Late last year, the fine folks at SpectreVision revealed they had been in touch with the rights holders to potentially revive/reboot the Nightmare on Elm Street franchise. It was also reported last year that Wes Craven's estate – who now own the Nightmare rights – was in the process of taking pitches for a new Nightmare. While there's nothing official yet, SpectreVision's Elijah Wood has opened up a bit about what he has in mind for a Nightmare on Elm Street revival, and it sounds like it has potential.

During an interview with Bloody Disgusting's Boo Crew Podcast, Elijah Wood delved into what he would like to do with a Nightmare on Elm Street revival. While Wood stresses that there's no deal in place, he has plenty of thoughts on the concept: "Any opportunity to get hold of a classic franchise like that and revitalize it and do something different with it is pretty exciting. I don't know if the rights are actually available. We've done our due diligence."

Wood continues by stressing he doesn't want to start all over again with another reboot:

"You can't just reboot it...you can't tell the same story over again...It's already been done. You can't do an origin story with Freddy Krueger again; that's already been done twice. You almost have to let Freddy go and move into a different direction. I think you bring Freddy along for the ride initially, but you have to go somewhere else with it because it's such well-trodden ground."

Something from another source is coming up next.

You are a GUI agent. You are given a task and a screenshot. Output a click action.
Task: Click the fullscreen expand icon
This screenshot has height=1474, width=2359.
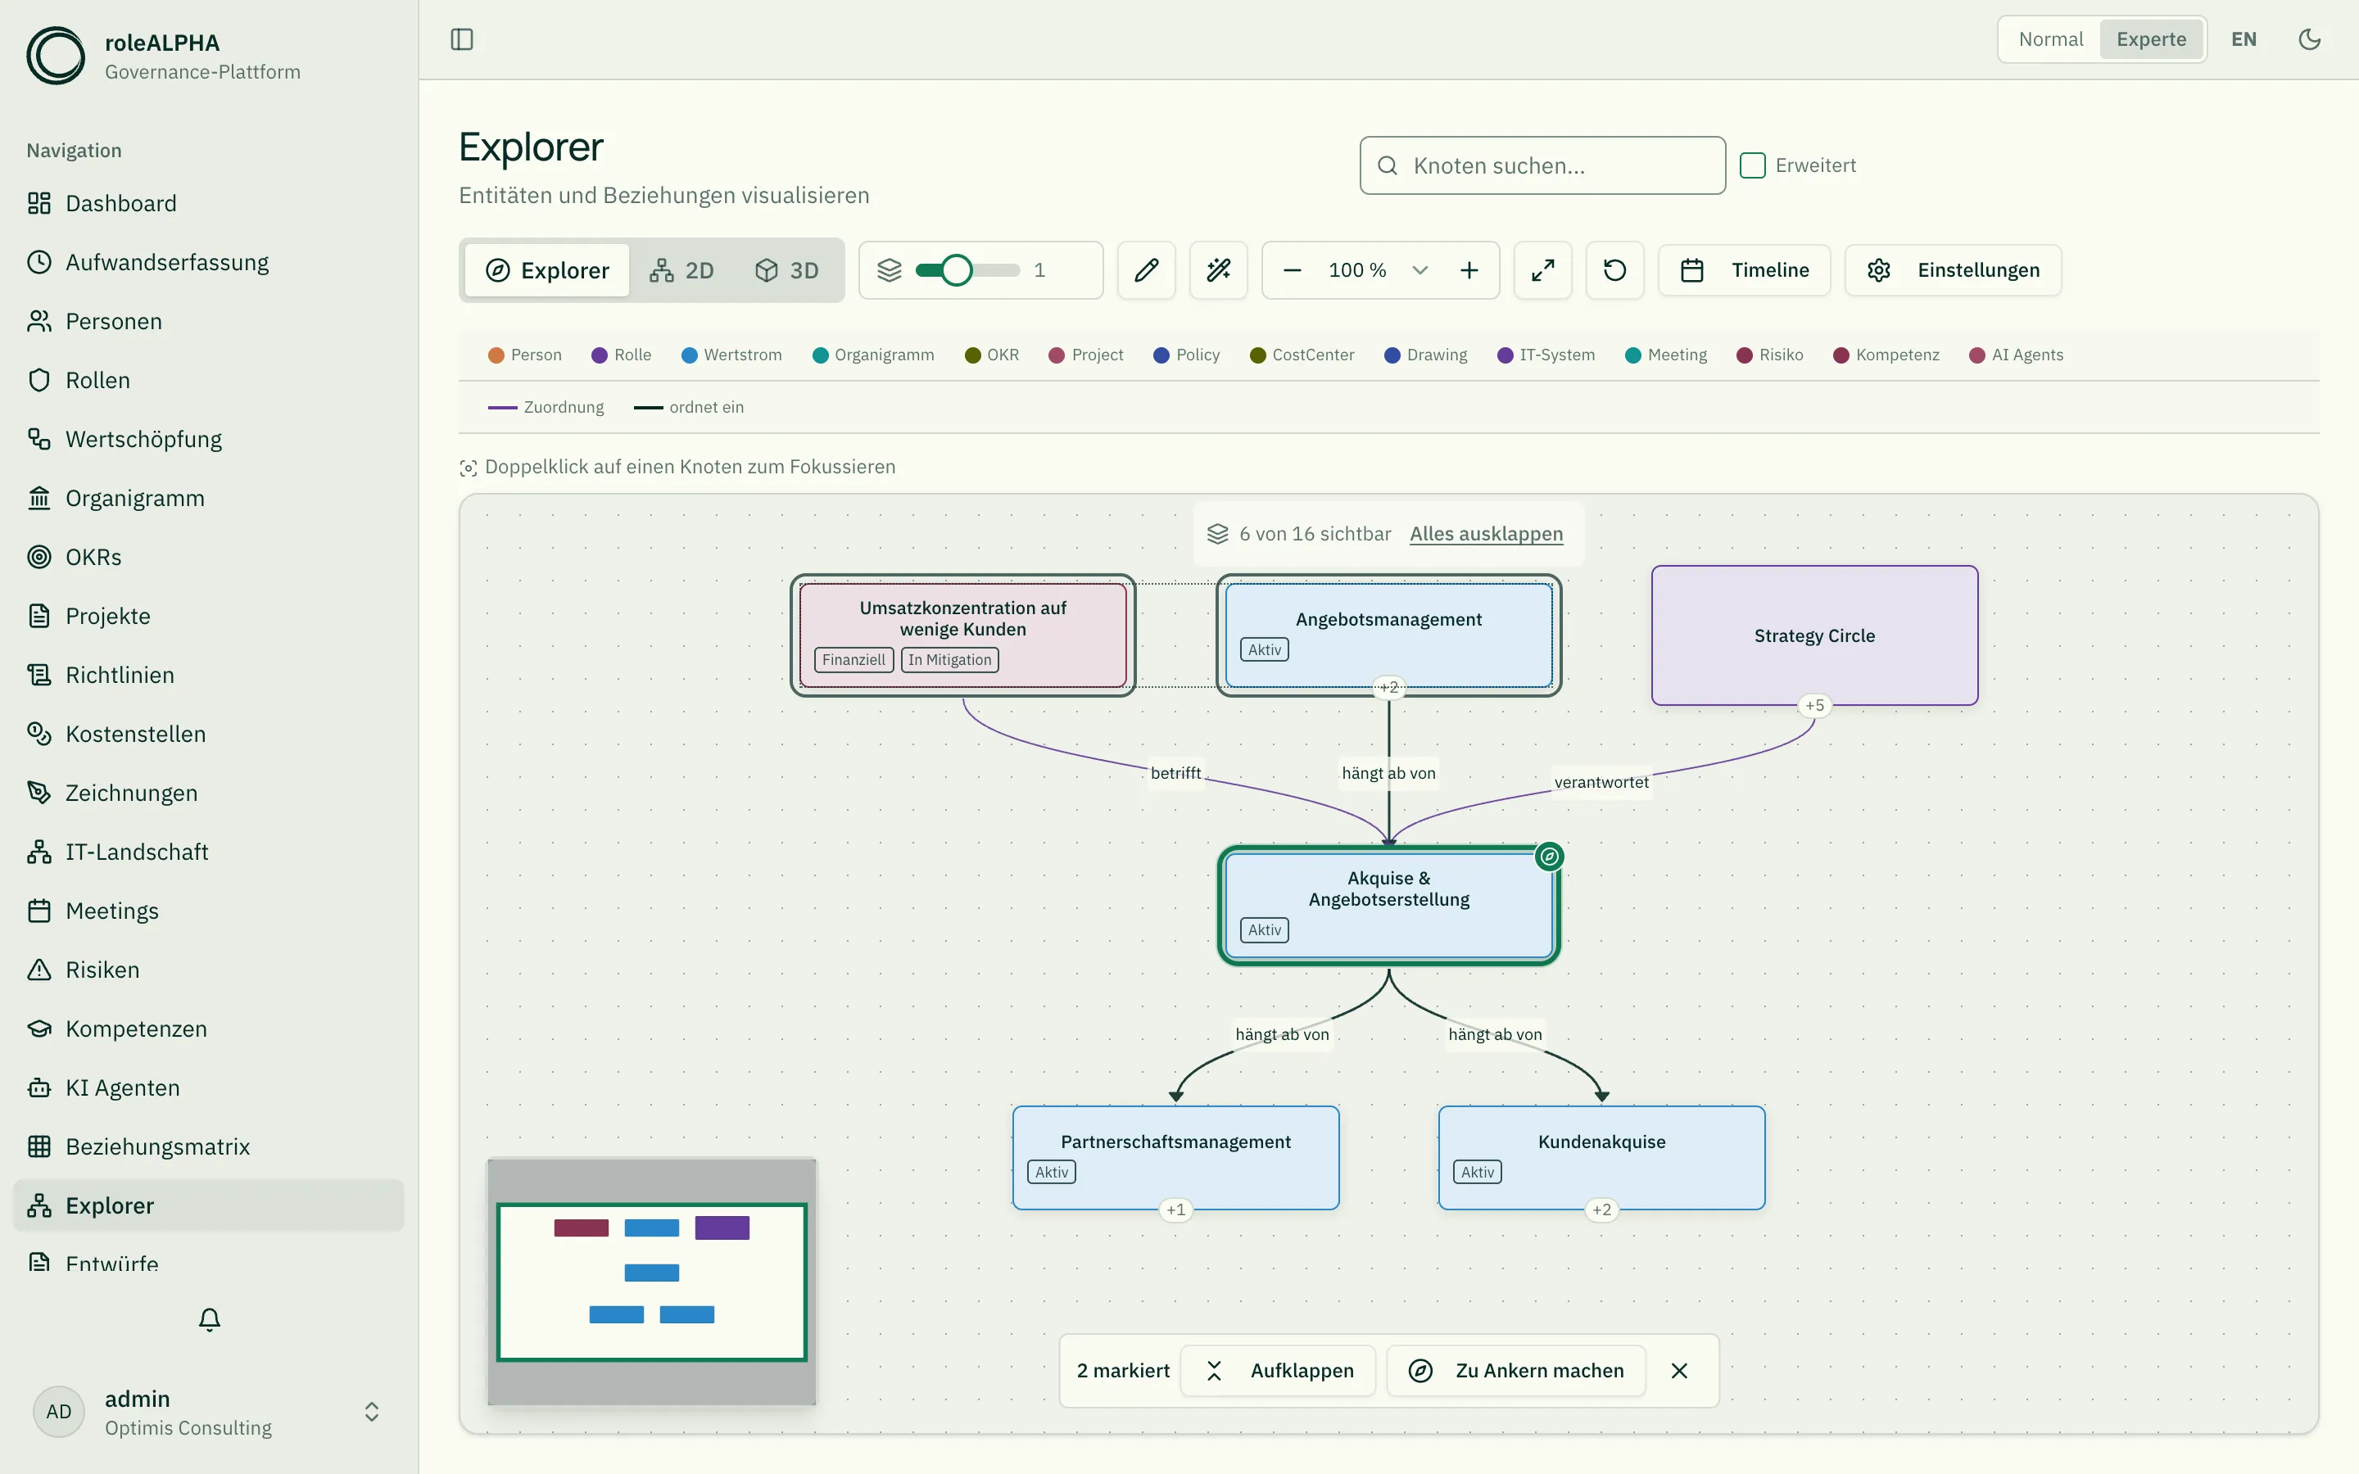click(x=1542, y=270)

Wood also goes on to say that the original Freddy, Robert Englund, would have to come back: "[Englund] has to be [in it]. I think you have to. To honor that series. To honor that character. To honor [Wes] Craven...I think you have to do that, and then you can express beyond that. He said he wants to do one last film as well."

Obviously this is all up in the air right now. Back in November of last year, SpectreVision's Daniel Noah said: "We've been in touch with the rights holders many times...It's a real dream project for us to have a chance to make a film in that franchise. And like I said, we have a very specific take on it. I think it would be very surprising and exciting to remake the franchise."

And a month later it was revealed that Wes Craven's estate was accepting pitches "for both feature film pitches and also concepts for a possible HBO Max series." Again: this is all a dream (or should I say nightmare??) for now, but I would love to see Freddy rise again. There hasn't been a proper Nightmare movie since 2003's Freddy vs. Jason (no, I refuse to acknowledge the awful 2010 remake), and if Michael Myers can make such a successful return, there's no reason Freddy can't do the same. Let's all cross our blade-fingers for this one.